▸ GIVEN PROBLEM
Starting at the line that has "Screen dimensions: 443x960" and running through the end of the listing, switch "home" to "back" and give those lines back with everything else unchanged. Leave the pictures out.

━━━ INFORMATION GIVEN ━━━

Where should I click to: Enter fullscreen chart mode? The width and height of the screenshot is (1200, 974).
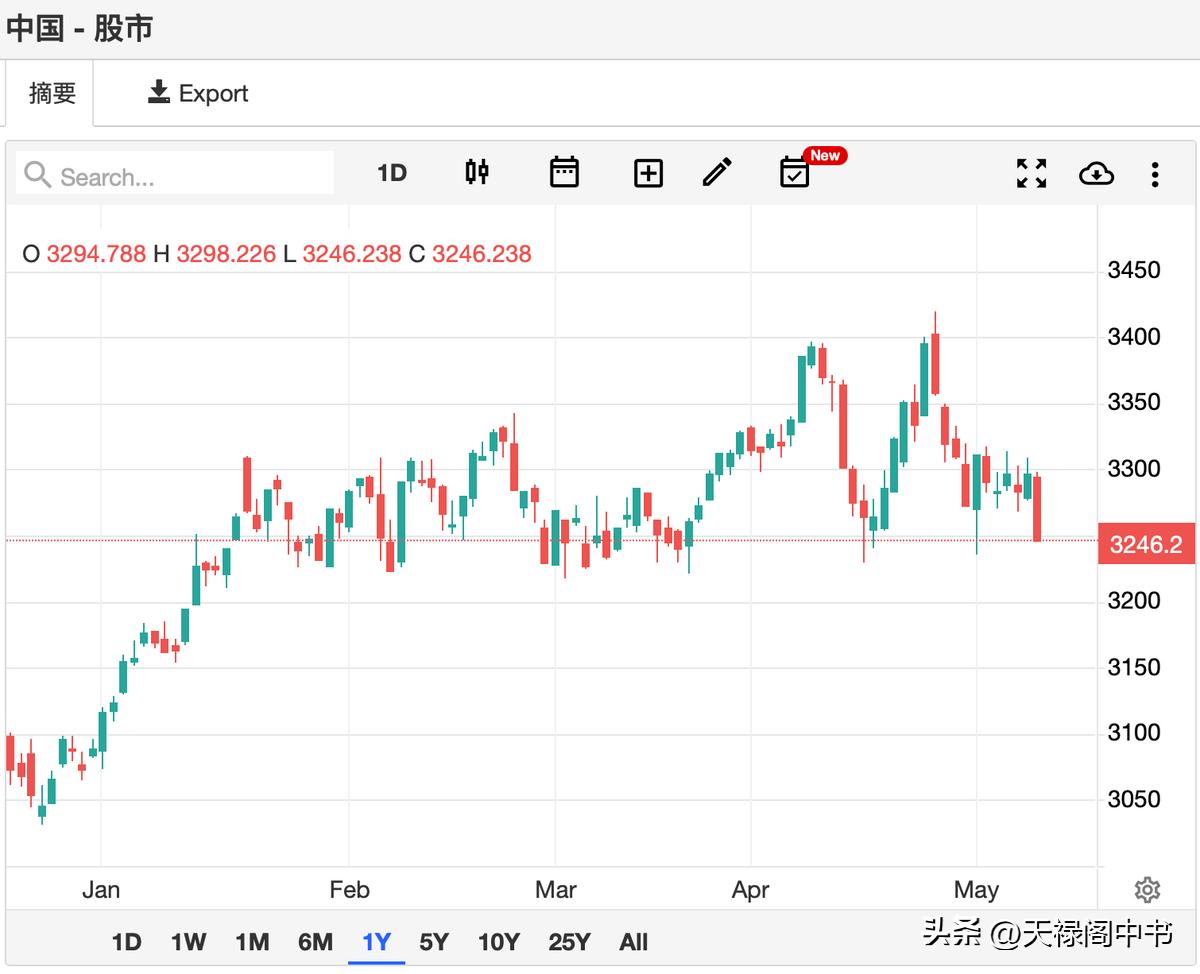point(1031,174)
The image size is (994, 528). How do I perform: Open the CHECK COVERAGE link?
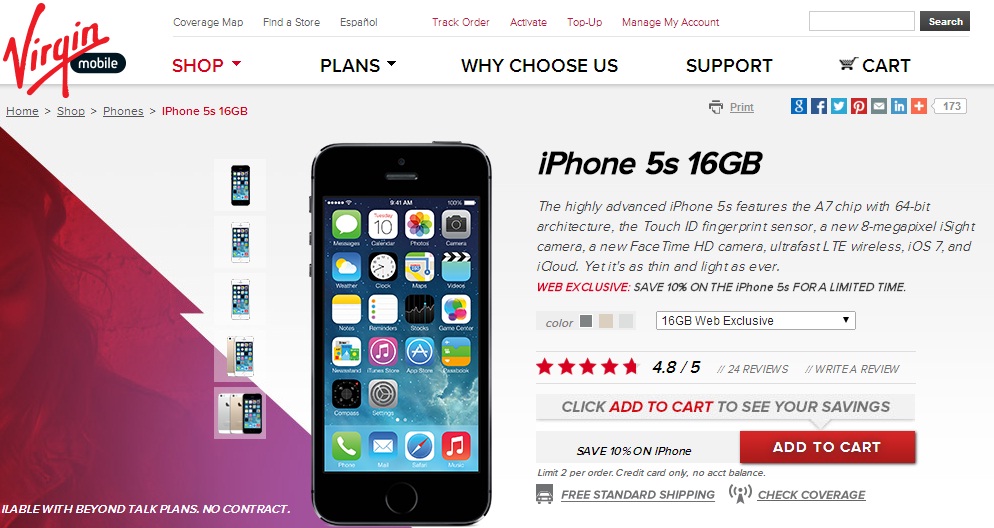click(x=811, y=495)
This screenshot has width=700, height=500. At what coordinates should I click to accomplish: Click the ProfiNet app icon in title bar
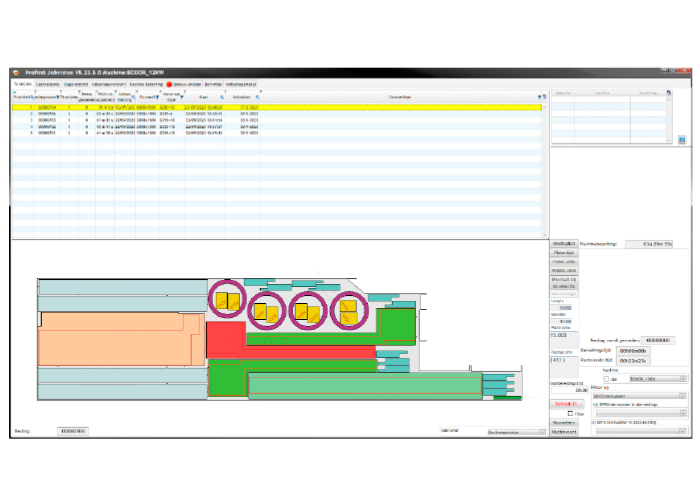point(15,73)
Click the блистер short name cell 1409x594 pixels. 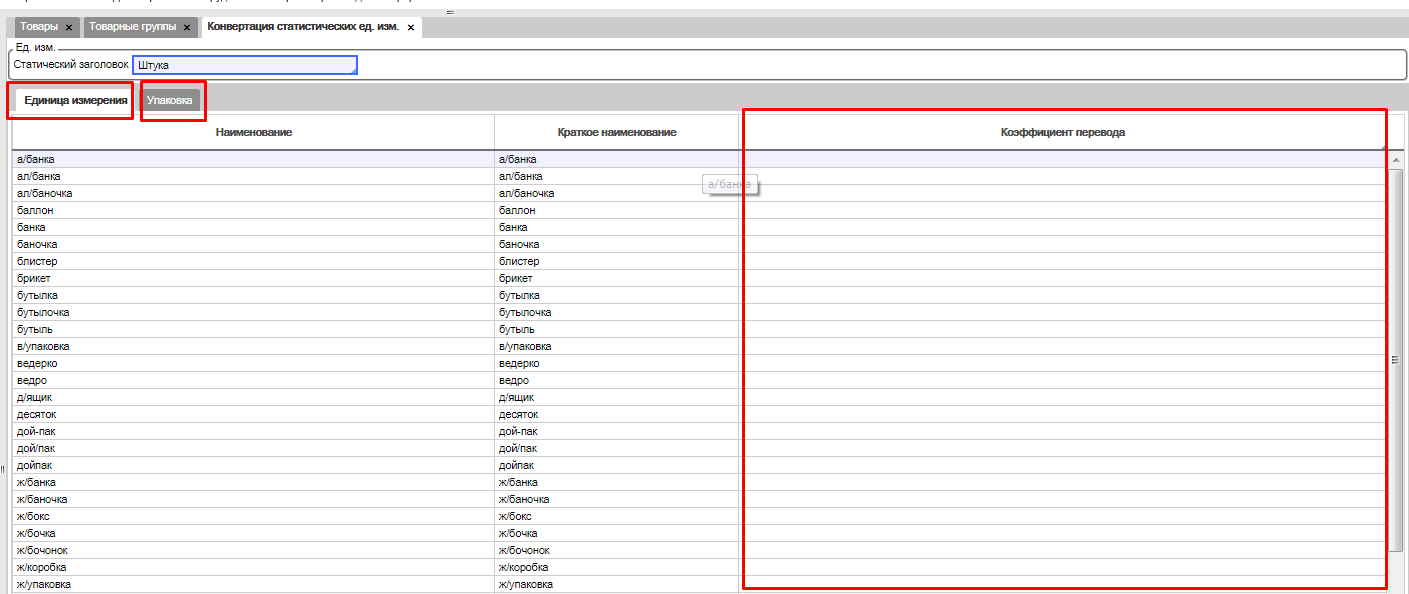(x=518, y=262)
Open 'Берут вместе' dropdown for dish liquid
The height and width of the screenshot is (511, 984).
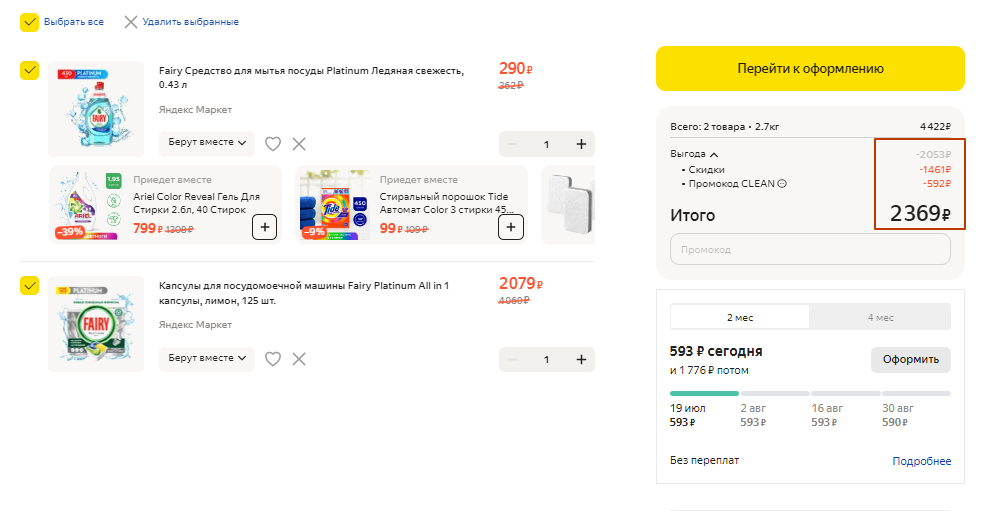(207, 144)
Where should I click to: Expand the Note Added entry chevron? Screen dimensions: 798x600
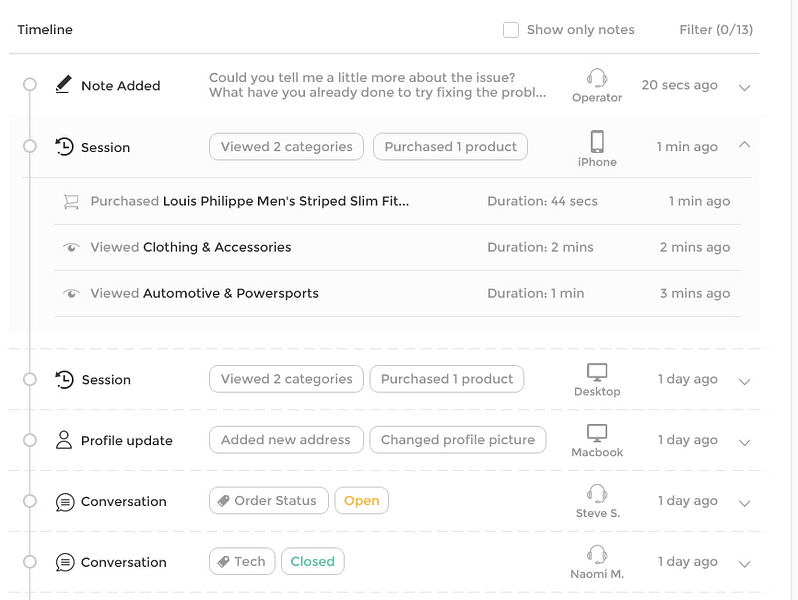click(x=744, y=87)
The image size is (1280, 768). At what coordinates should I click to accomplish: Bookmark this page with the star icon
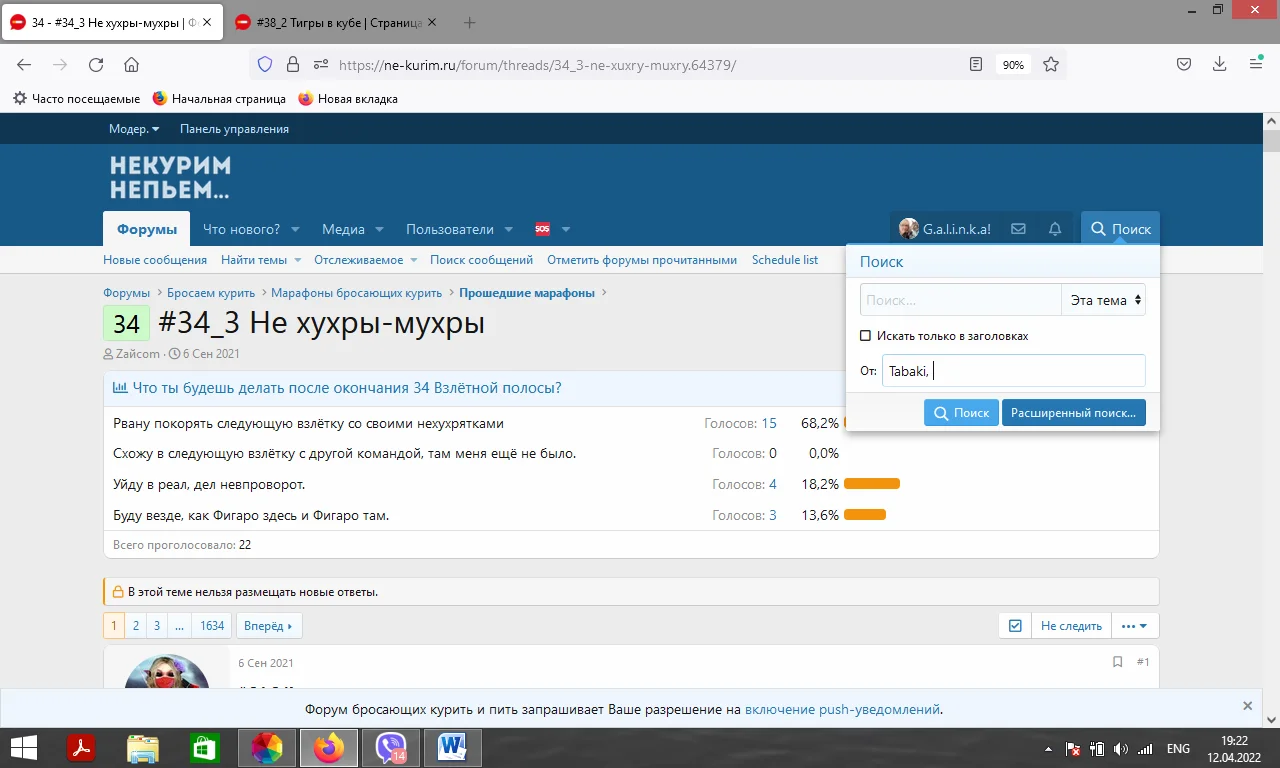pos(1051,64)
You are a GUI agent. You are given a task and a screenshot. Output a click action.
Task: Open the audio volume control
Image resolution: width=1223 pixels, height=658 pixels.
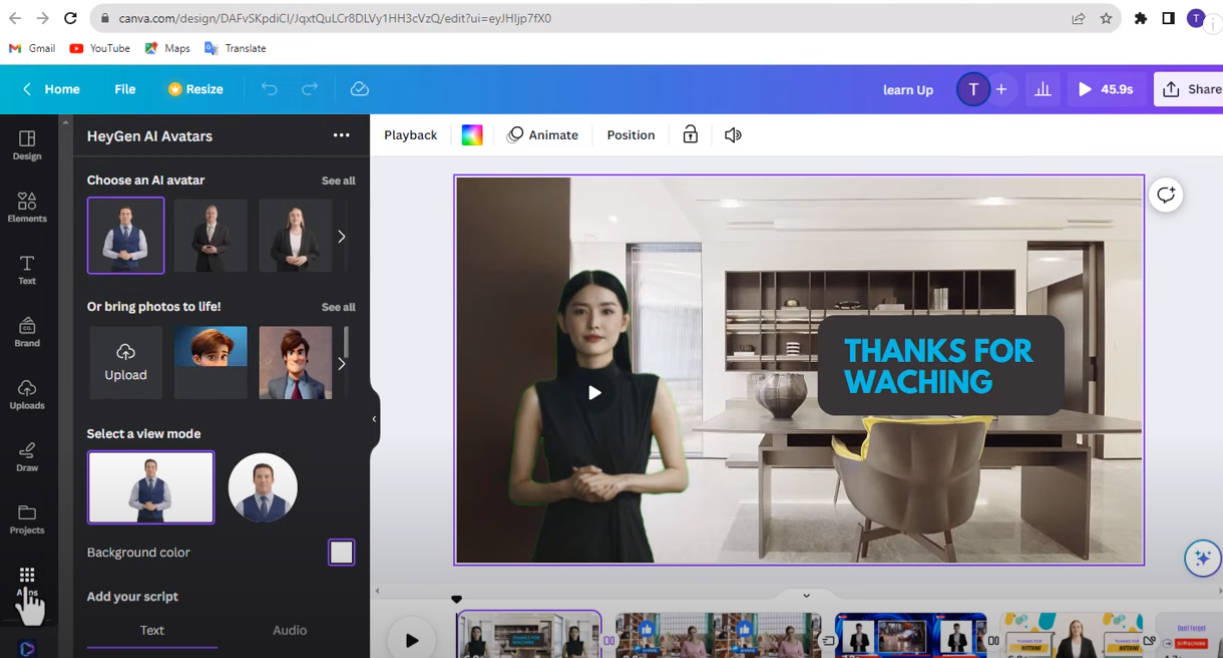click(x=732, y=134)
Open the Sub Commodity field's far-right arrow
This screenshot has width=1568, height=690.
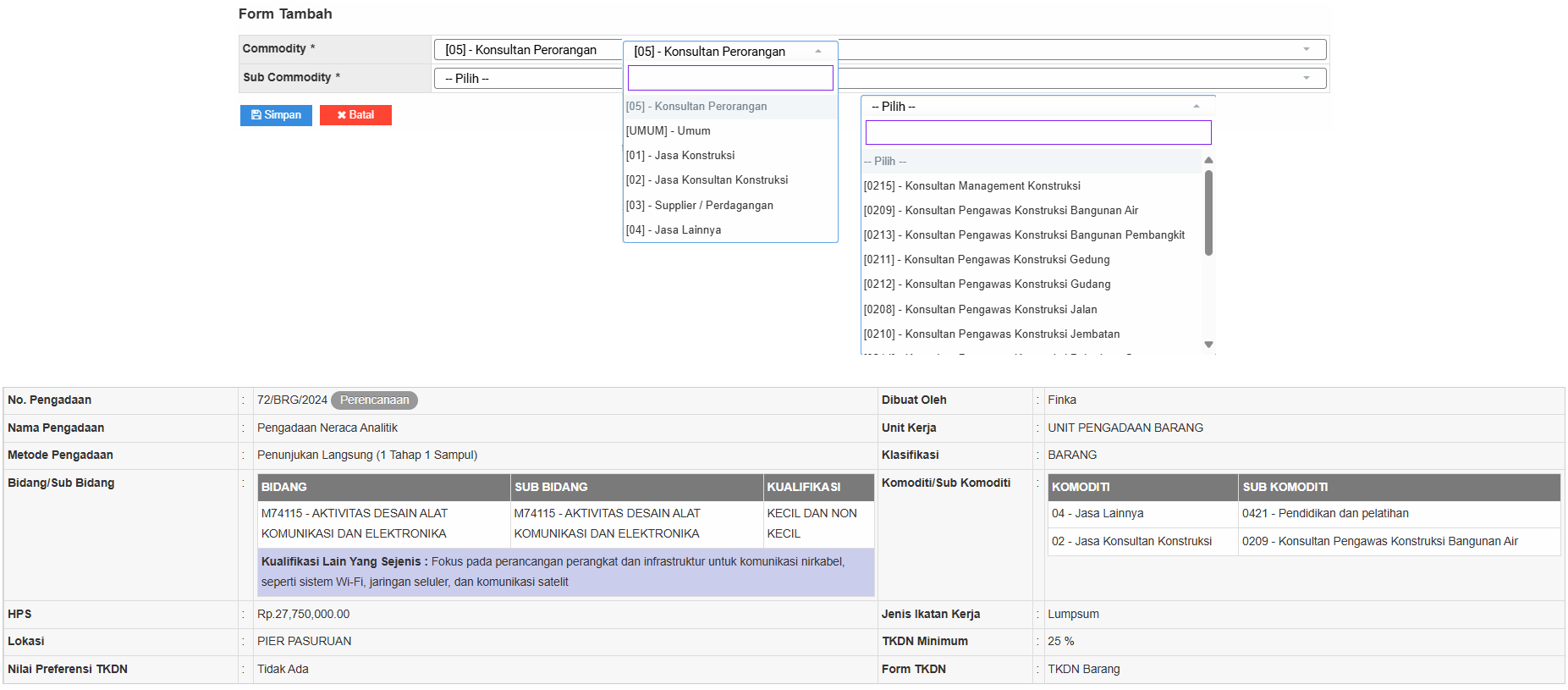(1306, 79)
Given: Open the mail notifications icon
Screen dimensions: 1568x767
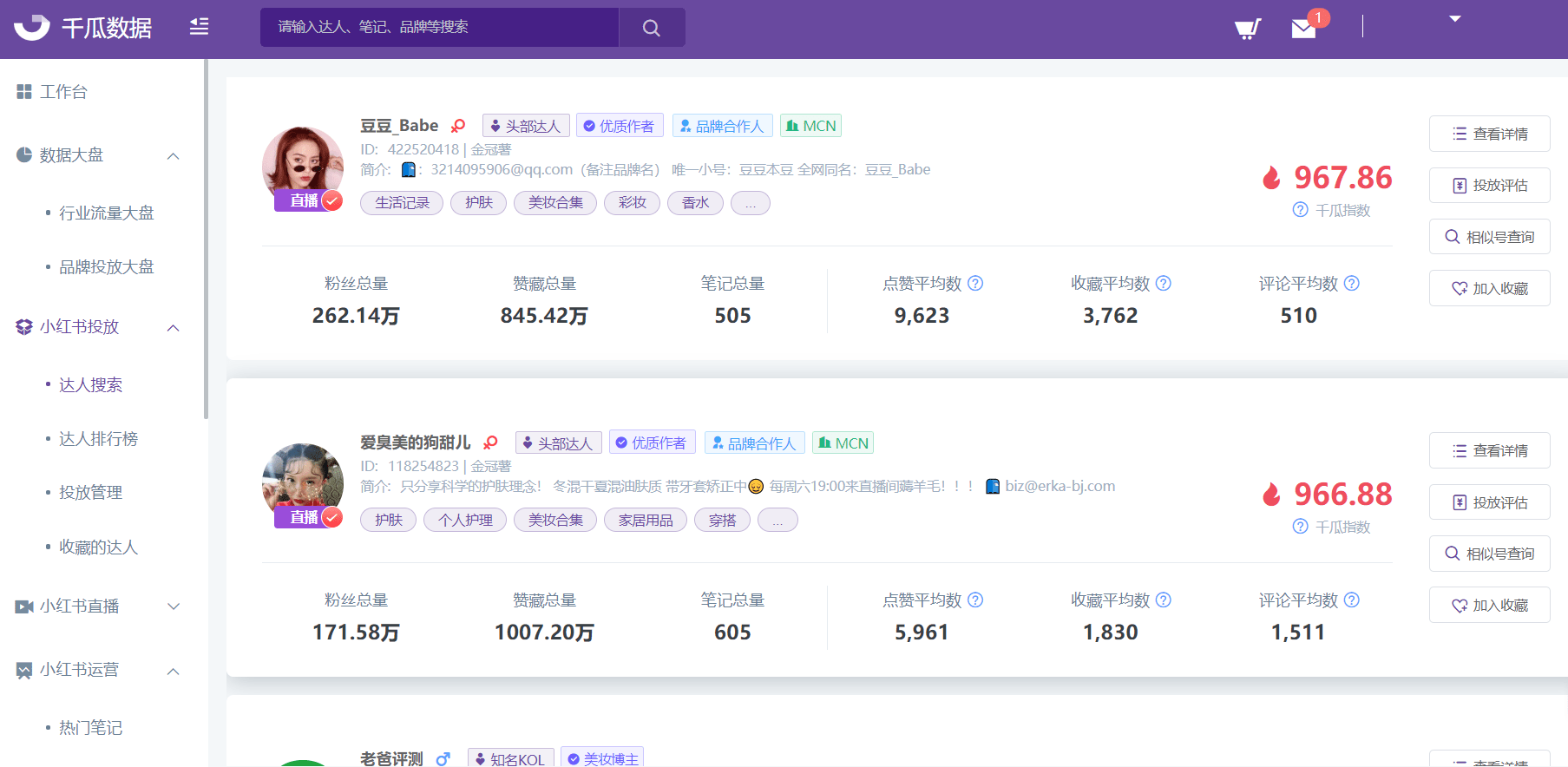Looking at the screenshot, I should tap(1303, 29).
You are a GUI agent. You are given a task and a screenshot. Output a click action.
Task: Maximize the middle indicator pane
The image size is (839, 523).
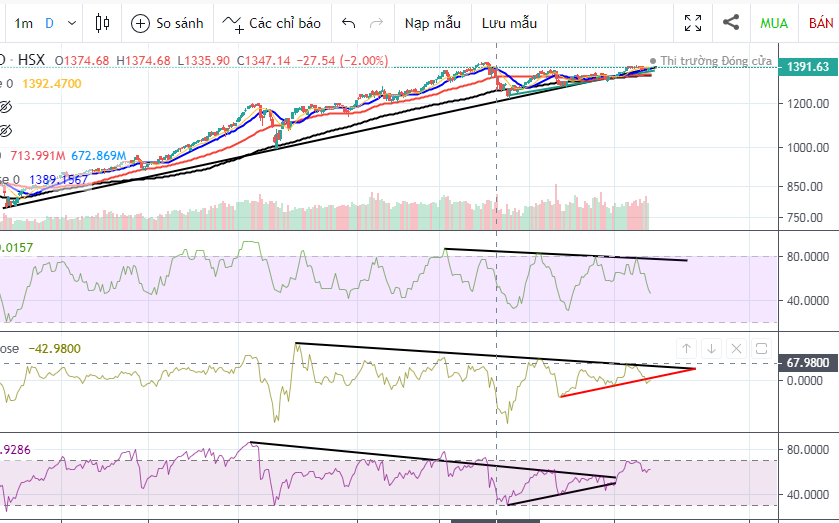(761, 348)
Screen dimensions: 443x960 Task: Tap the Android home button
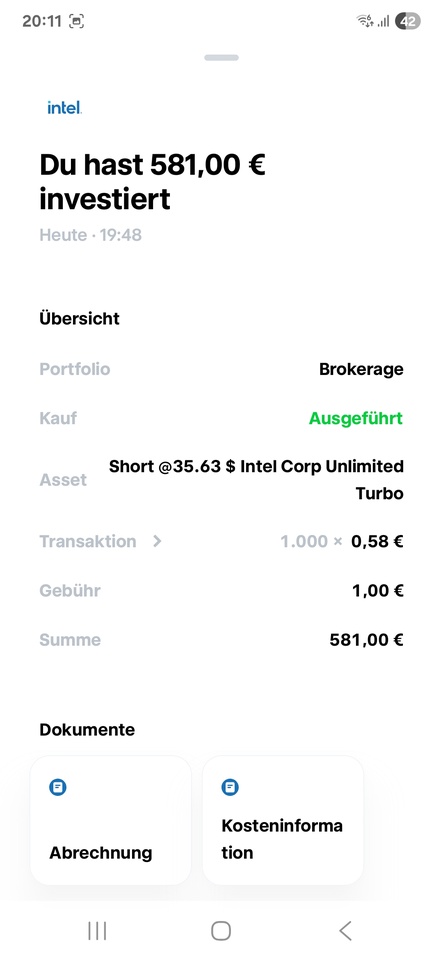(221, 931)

━━━

▸ ANSWER FOR THE TASK
Screen dimensions: 443x960 Task: Tap the Android back button
(221, 931)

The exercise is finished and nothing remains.